Collected data:
#####

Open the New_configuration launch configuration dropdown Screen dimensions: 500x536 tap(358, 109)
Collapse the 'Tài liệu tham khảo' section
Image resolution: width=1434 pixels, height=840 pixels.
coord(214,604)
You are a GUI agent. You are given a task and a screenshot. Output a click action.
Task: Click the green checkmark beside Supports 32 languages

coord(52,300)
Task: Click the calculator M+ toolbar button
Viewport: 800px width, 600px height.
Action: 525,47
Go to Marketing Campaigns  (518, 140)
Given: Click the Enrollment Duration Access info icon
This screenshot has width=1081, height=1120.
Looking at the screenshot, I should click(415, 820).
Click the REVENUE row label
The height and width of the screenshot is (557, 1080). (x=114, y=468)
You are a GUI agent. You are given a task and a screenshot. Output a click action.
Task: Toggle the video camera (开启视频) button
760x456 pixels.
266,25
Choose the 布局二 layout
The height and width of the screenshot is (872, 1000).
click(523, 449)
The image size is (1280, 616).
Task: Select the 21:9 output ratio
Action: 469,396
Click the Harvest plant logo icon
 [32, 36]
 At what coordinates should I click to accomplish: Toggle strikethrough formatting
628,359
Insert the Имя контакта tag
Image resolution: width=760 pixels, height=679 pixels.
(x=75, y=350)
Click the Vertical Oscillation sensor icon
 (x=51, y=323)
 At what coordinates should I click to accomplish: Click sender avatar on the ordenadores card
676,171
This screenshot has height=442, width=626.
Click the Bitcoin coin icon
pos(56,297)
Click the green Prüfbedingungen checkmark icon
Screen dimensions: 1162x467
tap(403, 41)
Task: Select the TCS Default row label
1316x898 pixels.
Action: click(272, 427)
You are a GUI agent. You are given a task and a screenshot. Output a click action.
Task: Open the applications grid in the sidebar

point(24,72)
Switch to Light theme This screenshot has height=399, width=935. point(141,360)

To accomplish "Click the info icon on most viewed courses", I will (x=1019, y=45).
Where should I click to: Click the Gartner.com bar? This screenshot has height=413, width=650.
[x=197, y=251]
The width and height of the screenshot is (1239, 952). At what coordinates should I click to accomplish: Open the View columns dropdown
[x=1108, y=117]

#####

• Task prompt: What is the number of lines above that contain "info"? Reply with that number only.

• Problem solution: 2